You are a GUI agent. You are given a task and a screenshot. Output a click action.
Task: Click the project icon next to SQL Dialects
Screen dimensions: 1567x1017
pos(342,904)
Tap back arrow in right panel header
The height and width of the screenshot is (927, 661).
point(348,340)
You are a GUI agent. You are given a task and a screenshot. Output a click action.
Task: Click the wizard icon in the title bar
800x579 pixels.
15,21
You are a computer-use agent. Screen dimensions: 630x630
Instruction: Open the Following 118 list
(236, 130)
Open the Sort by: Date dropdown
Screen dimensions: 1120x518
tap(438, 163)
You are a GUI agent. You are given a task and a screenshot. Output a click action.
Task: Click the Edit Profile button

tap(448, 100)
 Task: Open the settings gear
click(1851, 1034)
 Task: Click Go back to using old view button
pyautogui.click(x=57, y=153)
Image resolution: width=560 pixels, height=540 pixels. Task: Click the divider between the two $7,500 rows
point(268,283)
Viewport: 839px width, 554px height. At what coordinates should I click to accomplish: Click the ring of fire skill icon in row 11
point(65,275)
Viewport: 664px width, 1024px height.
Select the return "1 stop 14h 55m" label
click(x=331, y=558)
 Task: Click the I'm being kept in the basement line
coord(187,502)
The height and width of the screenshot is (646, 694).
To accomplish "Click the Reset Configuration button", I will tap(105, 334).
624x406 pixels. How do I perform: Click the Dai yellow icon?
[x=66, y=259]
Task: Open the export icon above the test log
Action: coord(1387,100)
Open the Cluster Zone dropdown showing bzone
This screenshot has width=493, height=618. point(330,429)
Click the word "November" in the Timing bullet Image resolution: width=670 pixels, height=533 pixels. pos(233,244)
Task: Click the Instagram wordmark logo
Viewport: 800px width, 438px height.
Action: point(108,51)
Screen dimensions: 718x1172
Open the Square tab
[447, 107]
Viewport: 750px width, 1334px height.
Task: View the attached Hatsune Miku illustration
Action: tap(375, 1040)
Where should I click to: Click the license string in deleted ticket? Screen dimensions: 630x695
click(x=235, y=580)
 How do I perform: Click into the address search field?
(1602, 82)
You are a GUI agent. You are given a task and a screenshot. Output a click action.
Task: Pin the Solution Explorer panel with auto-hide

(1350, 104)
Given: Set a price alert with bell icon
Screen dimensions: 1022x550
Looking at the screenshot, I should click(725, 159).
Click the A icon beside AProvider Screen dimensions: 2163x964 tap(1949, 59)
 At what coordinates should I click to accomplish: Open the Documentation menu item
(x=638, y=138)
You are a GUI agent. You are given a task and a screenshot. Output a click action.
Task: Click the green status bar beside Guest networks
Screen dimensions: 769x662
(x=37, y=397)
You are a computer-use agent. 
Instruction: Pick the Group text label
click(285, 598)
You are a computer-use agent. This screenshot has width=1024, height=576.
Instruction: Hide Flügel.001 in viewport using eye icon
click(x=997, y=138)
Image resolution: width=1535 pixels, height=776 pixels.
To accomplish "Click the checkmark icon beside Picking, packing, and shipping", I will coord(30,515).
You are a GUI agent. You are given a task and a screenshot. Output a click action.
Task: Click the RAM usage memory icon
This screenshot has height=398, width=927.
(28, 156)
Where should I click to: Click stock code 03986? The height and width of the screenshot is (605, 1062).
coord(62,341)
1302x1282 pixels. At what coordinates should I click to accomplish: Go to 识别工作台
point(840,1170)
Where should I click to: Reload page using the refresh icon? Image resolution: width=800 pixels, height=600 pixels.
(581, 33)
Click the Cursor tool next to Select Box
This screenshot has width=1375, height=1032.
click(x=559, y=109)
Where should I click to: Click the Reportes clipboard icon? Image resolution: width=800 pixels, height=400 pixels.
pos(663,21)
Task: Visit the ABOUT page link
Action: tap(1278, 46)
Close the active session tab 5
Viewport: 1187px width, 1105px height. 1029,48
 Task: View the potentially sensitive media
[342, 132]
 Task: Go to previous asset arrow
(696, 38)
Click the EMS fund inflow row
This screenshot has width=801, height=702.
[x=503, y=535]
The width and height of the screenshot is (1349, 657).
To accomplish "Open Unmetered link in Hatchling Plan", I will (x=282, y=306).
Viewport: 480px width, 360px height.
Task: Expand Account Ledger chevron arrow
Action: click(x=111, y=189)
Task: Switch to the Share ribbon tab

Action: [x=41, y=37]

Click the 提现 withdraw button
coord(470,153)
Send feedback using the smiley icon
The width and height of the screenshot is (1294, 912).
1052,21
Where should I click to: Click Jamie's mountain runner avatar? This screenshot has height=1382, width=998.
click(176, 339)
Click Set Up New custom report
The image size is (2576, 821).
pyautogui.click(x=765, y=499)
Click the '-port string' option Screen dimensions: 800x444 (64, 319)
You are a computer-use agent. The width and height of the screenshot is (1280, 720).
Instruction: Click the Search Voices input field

+===+

AIM OF THE EXERCISE: All lines from the one containing "This screenshot has width=1375, height=1032." to the end of the records, both ends included, should be printed exactly and on their own.

WRITTEN REPLY:
This screenshot has width=1375, height=1032.
click(x=559, y=109)
Where should I click to: Click the Reportes clipboard icon? Image resolution: width=800 pixels, height=400 pixels.
pos(663,21)
Task: Visit the ABOUT page link
Action: tap(1278, 46)
Close the active session tab 5
Viewport: 1187px width, 1105px height. 1029,48
 Task: View the potentially sensitive media
[342, 132]
 Task: Go to previous asset arrow
(696, 38)
Click the EMS fund inflow row
This screenshot has width=801, height=702.
[x=503, y=535]
The width and height of the screenshot is (1349, 657).
To accomplish "Open Unmetered link in Hatchling Plan", I will (x=282, y=306).
Viewport: 480px width, 360px height.
Task: Expand Account Ledger chevron arrow
Action: click(x=111, y=189)
Task: Switch to the Share ribbon tab

Action: [x=41, y=37]

Click the 提现 withdraw button
coord(470,153)
Send feedback using the smiley icon
The width and height of the screenshot is (1294, 912).
1052,21
Where should I click to: Click Jamie's mountain runner avatar? This screenshot has height=1382, width=998.
click(176, 339)
Click Set Up New custom report
The image size is (2576, 821).
pyautogui.click(x=765, y=499)
Click the '-port string' option Screen dimensions: 800x444 (64, 319)
You are a computer-use agent. The width and height of the screenshot is (1280, 720).
Instruction: Click the Search Voices input field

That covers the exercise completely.